Federal Register :: Special Conditions: Dassault Aviation Model Falcon 7X Airplane; Interaction of Systems and Structures, Limit Pilot Forces, and High Intensity Radiated Fields (HIRF) Protection
A Proposed Rule by the Federal Aviation Administration on 10/18/2006
We must receive your comments by December 4, 2006.
71 FR 61427
61427-61432 (6 pages)
Docket No. NM355
Notice No. 25-06-10-SC
06-8762
Special Condition No. 1. Interaction of Systems and Structures
Special Condition No. 2. Limit Pilot Forces
Special Condition No. 3. High Intensity Radiated Fields (HIRF) Protection
2. Limit Pilot Forces
https://www.federalregister.gov/d/06-8762 https://www.federalregister.gov/d/06-8762
Start Preamble Start Printed Page 61427
This action proposes special conditions for the Dassault Aviation Model Falcon 7X airplane. This airplane will have novel or unusual design features when compared to the state of technology envisioned in the airworthiness standards for transport category airplanes. These design features include interaction of systems and structures, limit pilot forces, and electrical and electronic flight control systems. The applicable airworthiness regulations do not contain adequate or appropriate safety standards for these design features. These proposed special conditions contain the additional safety standards that the Administrator considers necessary to establish a level of safety equivalent to that established by the existing airworthiness standards.
You must mail two copies of your comments to: Federal Aviation Administration, Transport Airplane Directorate, Attn: Rules Docket (ANM-113), Docket No. NM355, 1601 Lind Avenue SW., Renton, Washington, 98057-3356. You may deliver two copies to the Transport Airplane Directorate at the above address. You must mark your comments: Docket No. NM355. You can inspect comments in the Rules Docket weekdays, except Federal holidays, between 7:30 a.m. and 4 p.m.
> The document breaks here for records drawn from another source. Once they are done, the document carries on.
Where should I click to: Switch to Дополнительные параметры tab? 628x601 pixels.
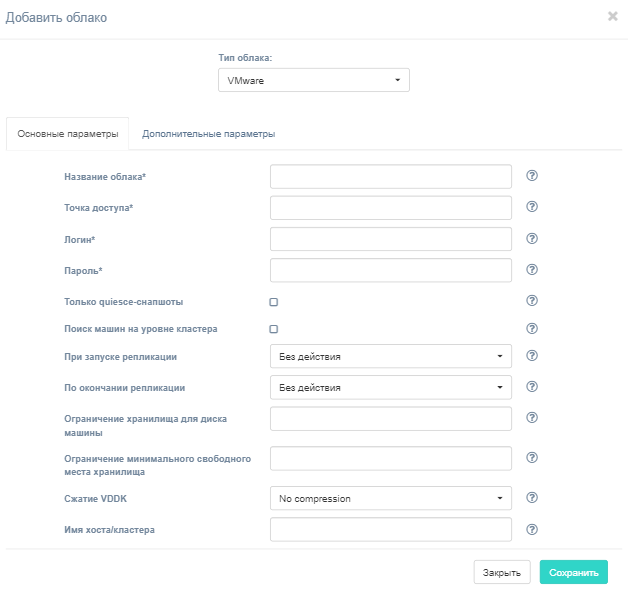point(208,134)
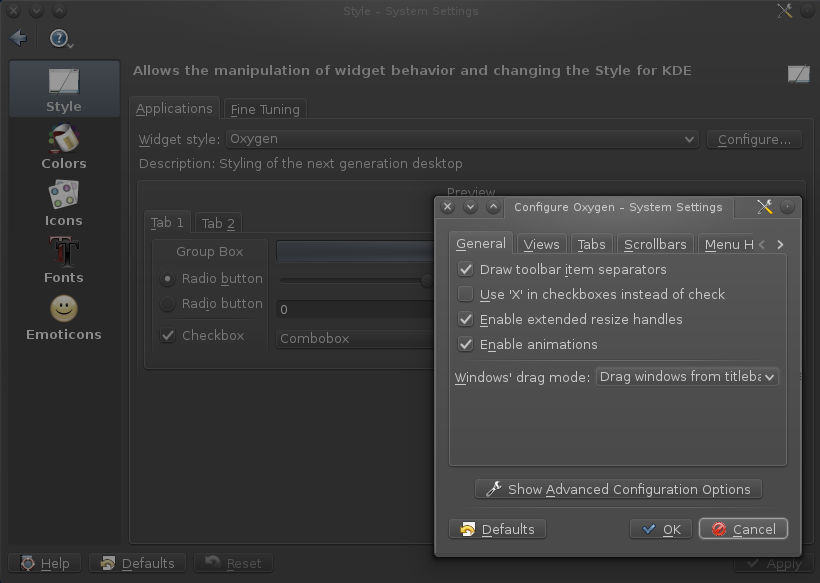Open Windows' drag mode dropdown

[687, 377]
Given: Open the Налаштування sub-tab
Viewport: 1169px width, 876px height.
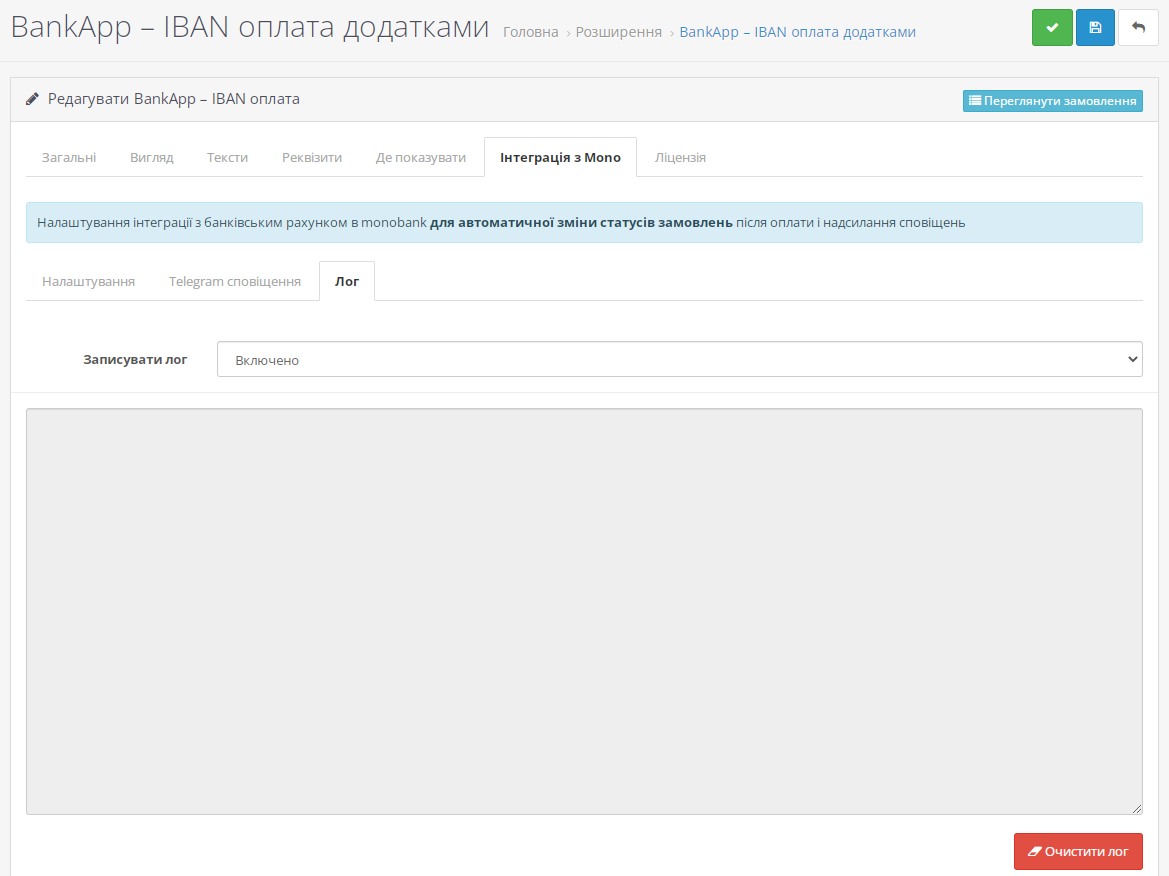Looking at the screenshot, I should pyautogui.click(x=88, y=281).
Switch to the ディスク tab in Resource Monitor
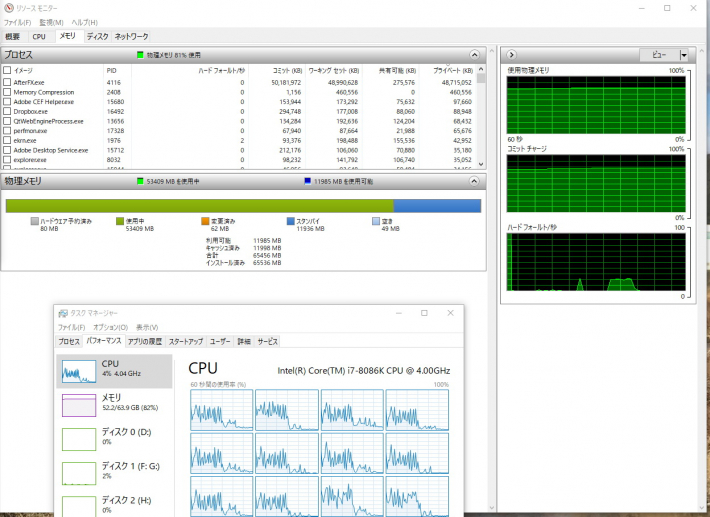The height and width of the screenshot is (517, 710). tap(97, 36)
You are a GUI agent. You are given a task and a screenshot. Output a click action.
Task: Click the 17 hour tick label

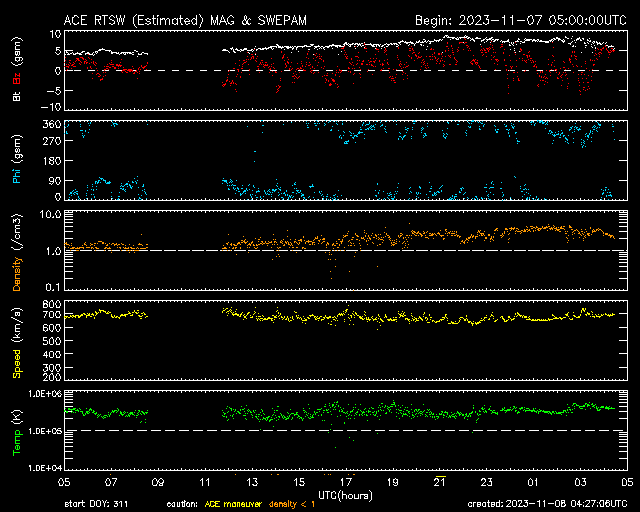(345, 481)
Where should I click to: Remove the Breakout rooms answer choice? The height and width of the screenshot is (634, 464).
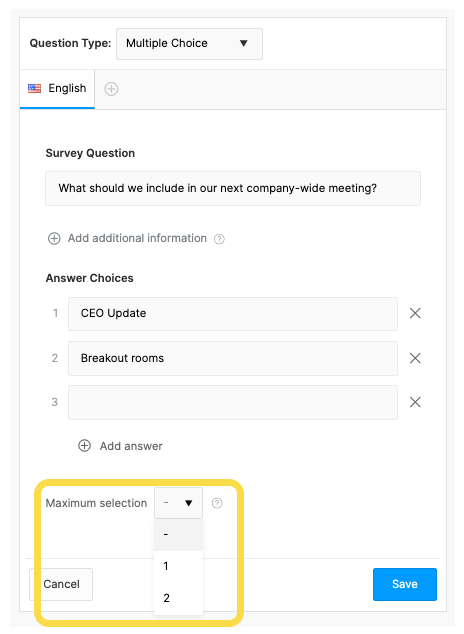415,358
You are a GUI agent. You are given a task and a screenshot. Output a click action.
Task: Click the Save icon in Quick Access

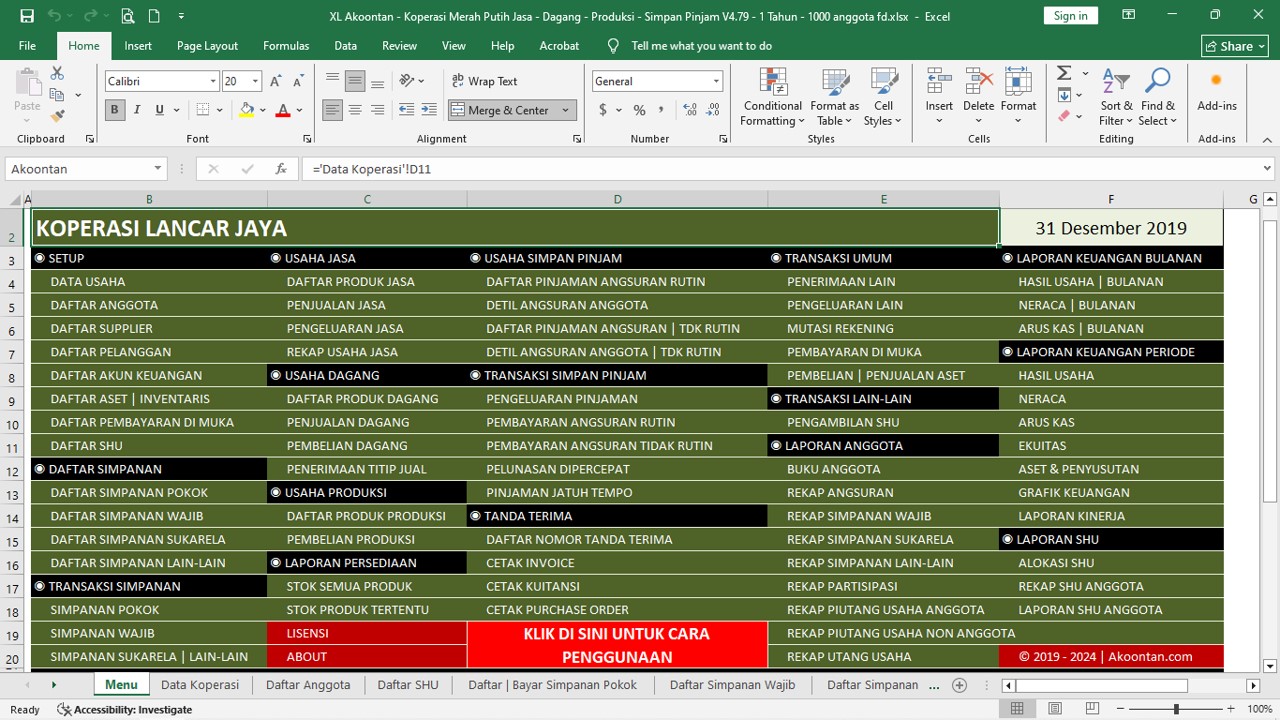point(27,16)
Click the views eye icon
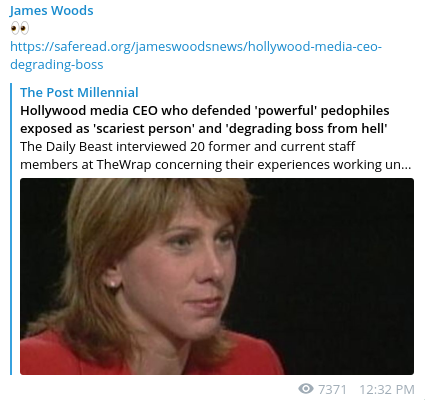The image size is (425, 400). coord(306,388)
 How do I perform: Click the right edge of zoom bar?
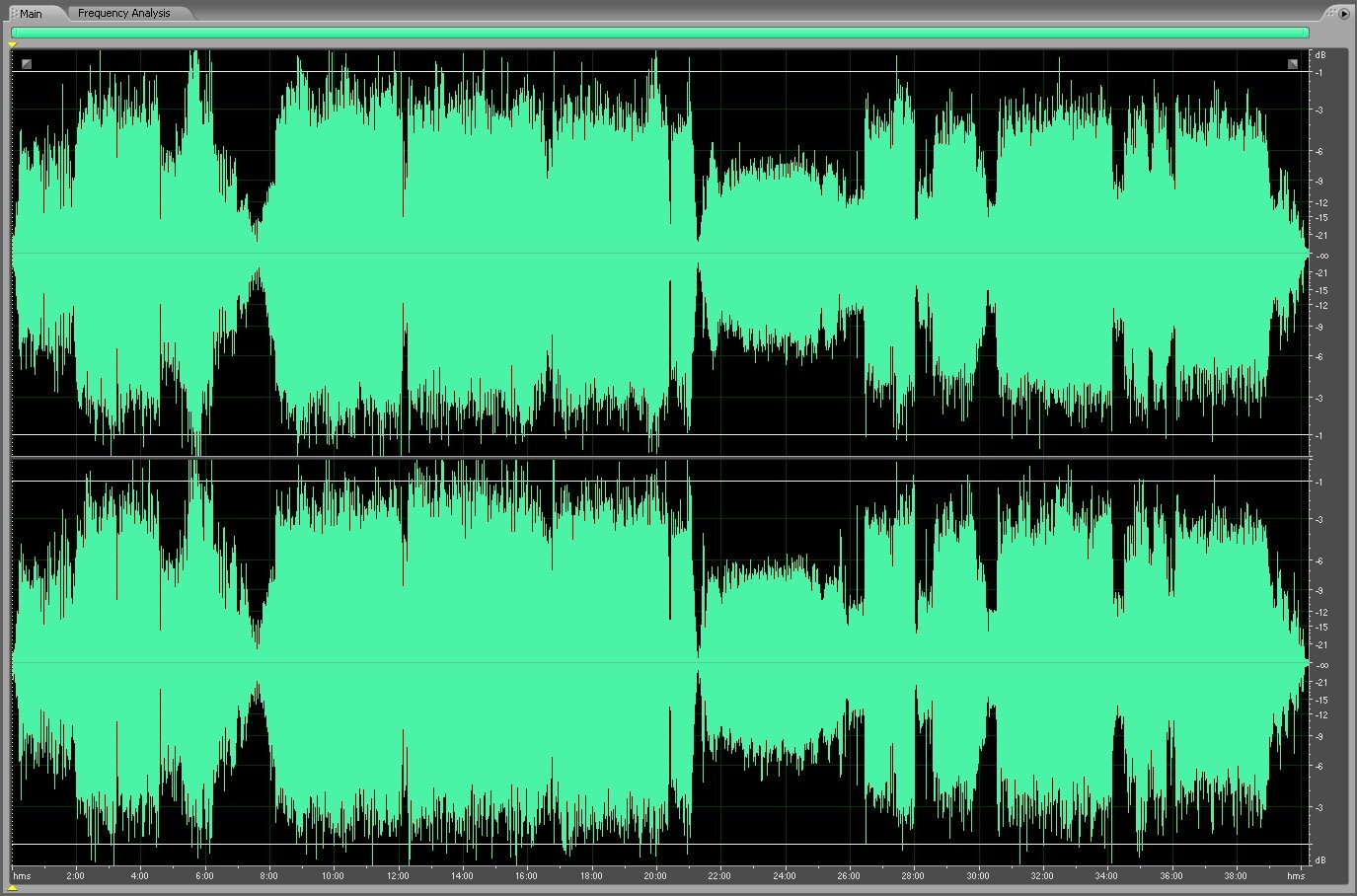coord(1307,33)
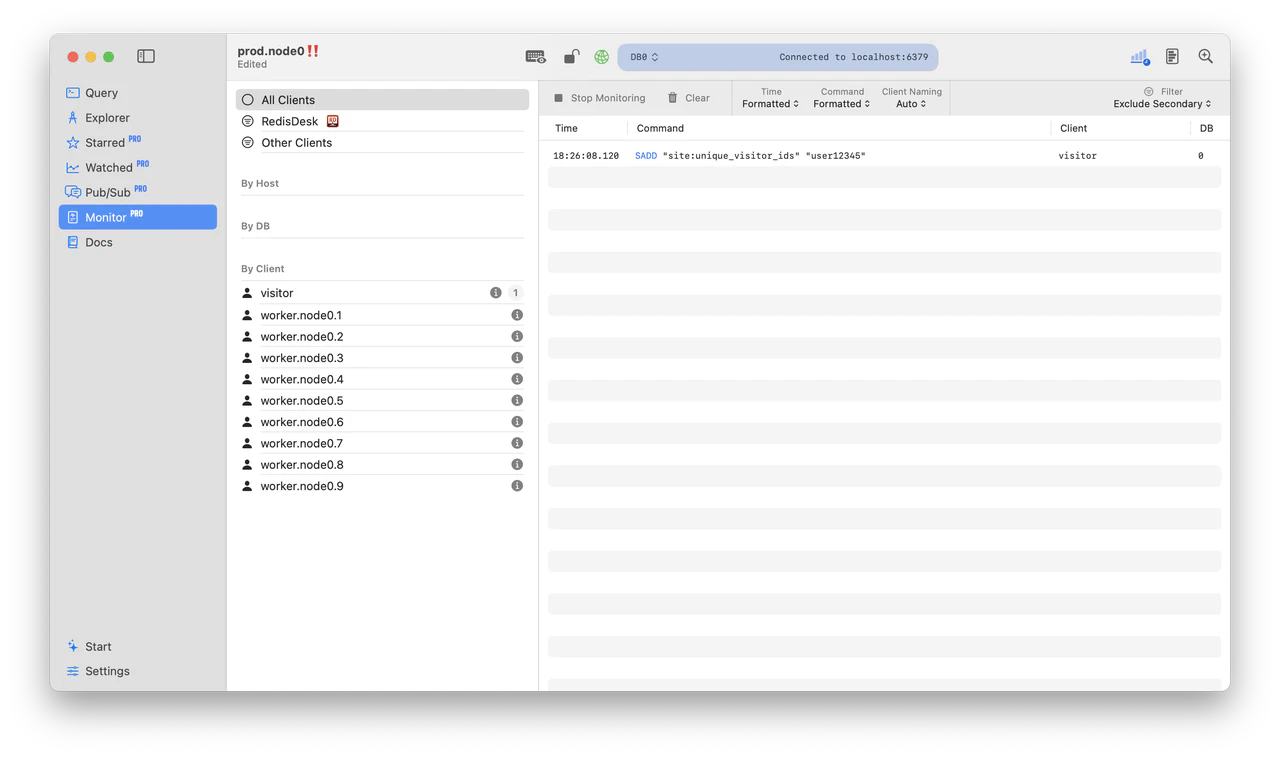Show info for the visitor client

point(495,292)
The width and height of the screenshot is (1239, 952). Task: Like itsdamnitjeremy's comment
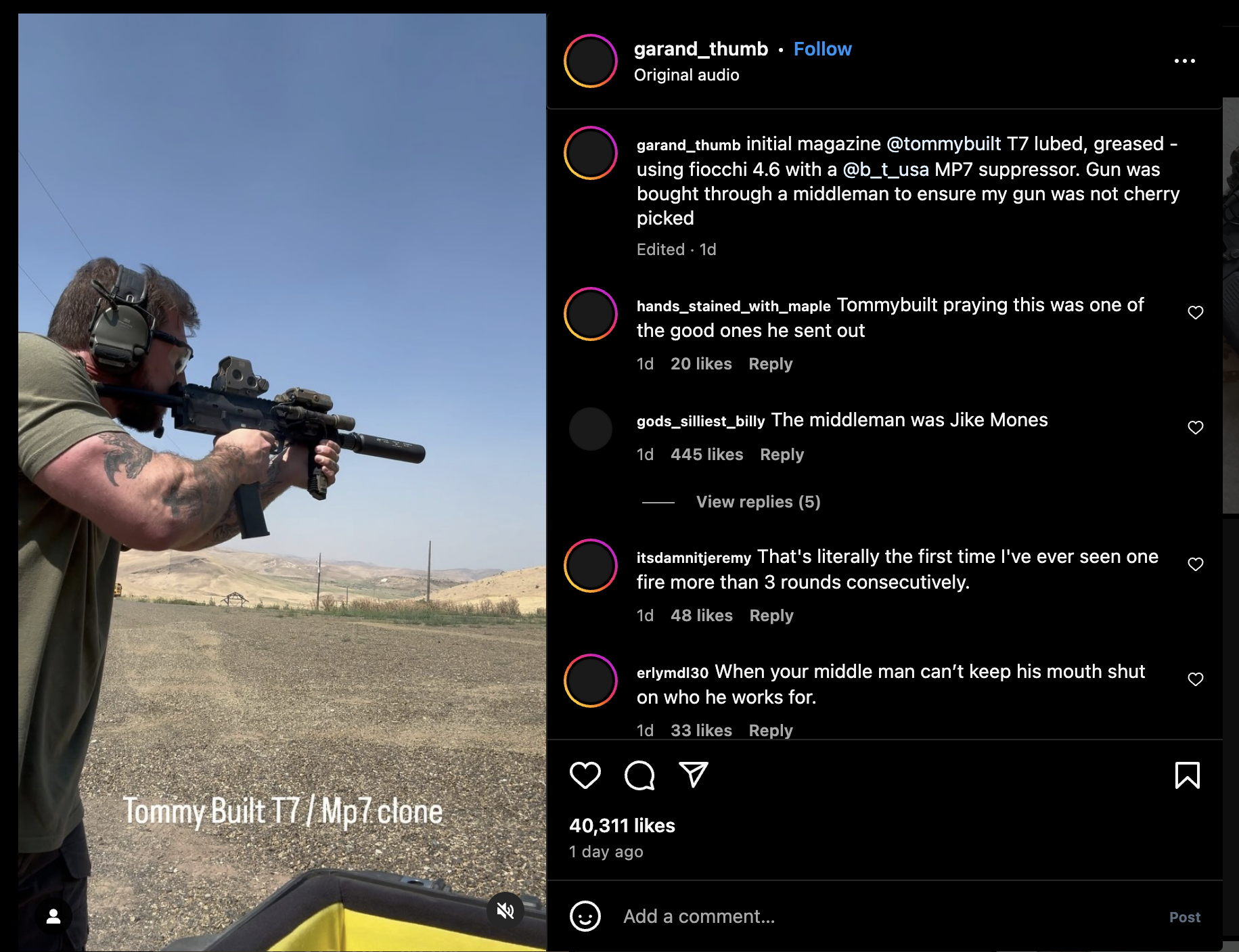tap(1196, 564)
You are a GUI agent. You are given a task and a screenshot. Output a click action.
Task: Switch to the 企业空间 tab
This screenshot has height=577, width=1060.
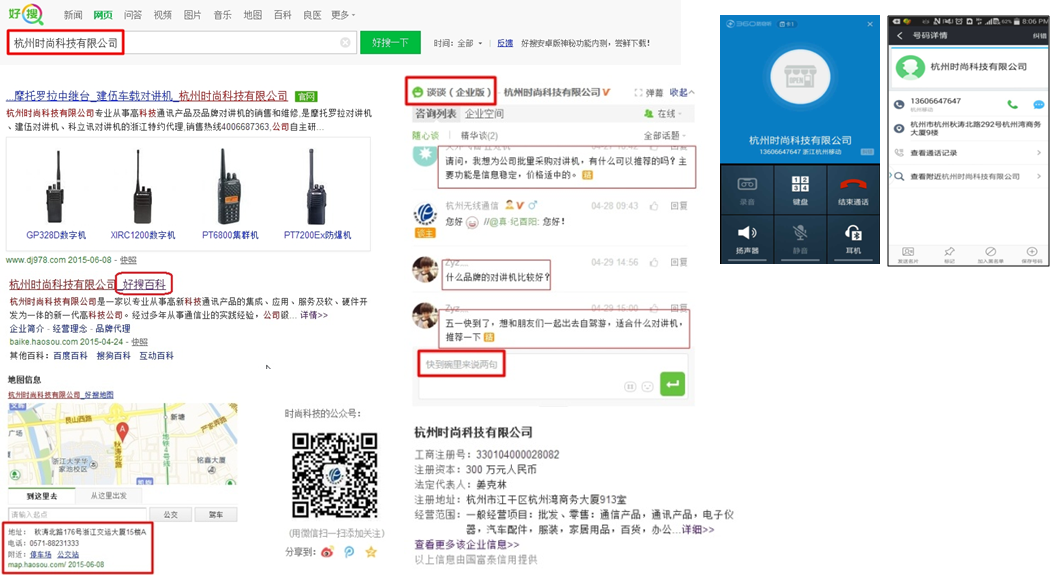(485, 114)
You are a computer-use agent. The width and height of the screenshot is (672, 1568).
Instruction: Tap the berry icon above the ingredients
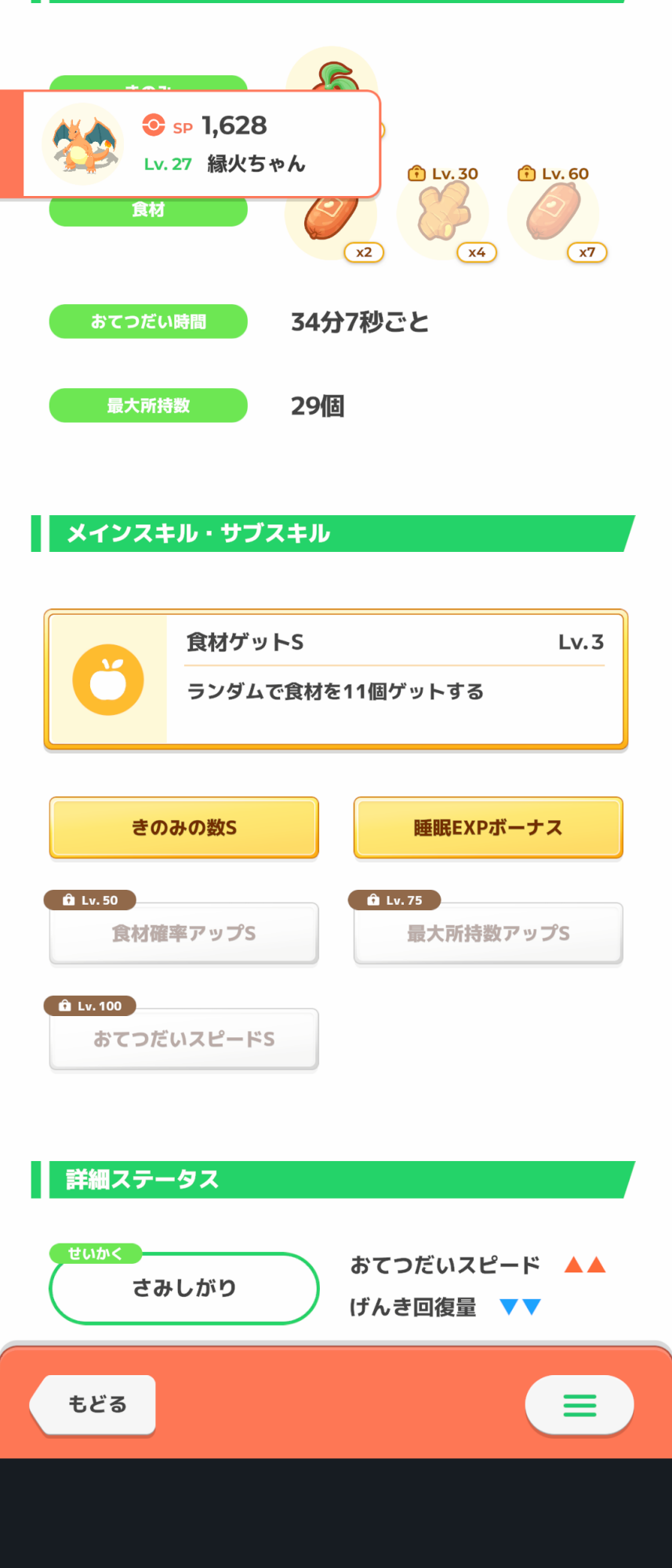coord(332,71)
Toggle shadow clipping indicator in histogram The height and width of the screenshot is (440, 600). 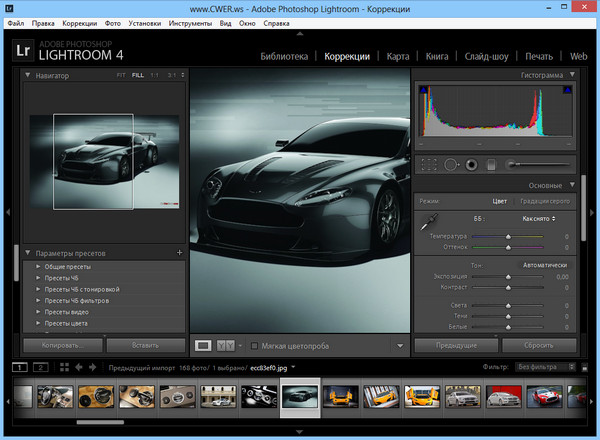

Thomas Rodriguez, FAA, International Branch, ANM-116, Transport Airplane Directorate, Aircraft Certification Service, 1601 Lind Avenue SW., Renton, Washington, 98057-3356; telephone (425) 227-1137; facsimile (425) 227-1149.
On June 4, 2002, Dassault Aviation, 9 rond Point des Champs Elysees, 75008, Paris, France, applied for a type certificate for its new Model Falcon 7X airplane. The Model Falcon 7X is a 19 passenger transport category airplane, powered by three aft mounted Pratt & Whitney PW307A high bypass ratio turbofan engines. The airplane is operated using a fly-by-wire (FBW) primary flight control system. This will be the first application of a FBW primary flight control system in a private/corporate use airplane.
The Dassault Aviation Model Falcon 7X design incorporates equipment that was not envisioned when part 25 was created. This equipment affects the interaction of systems and structures, limit pilot forces, and high intensity radiated fields (HIRF) protection. Therefore, special conditions are required to provide the level of safety equivalent to that established by the regulations.
Under the provisions of 14 CFR 21.17, Dassault Aviation must show that the Model Falcon 7X airplane meets the applicable provisions of part 25, as amended by Amendments 25-1 through 25-108.
If the Administrator finds that the applicable airworthiness regulations (i.e., 14 CFR part 25) do not contain adequate or appropriate safety standards for the Model Falcon 7X because of a novel or unusual design feature, special conditions are prescribed under the provisions of § 21.16.
In addition to the applicable airworthiness regulations and special conditions, the Model Falcon 7X must comply with the fuel vent and exhaust emission requirements of 14 CFR part 34 and the noise certification requirements of 14 CFR part 36 and the FAA must issue a finding of regulatory adequacy under § 611 of Public Law 92-574, the “Noise Control Act of 1972.”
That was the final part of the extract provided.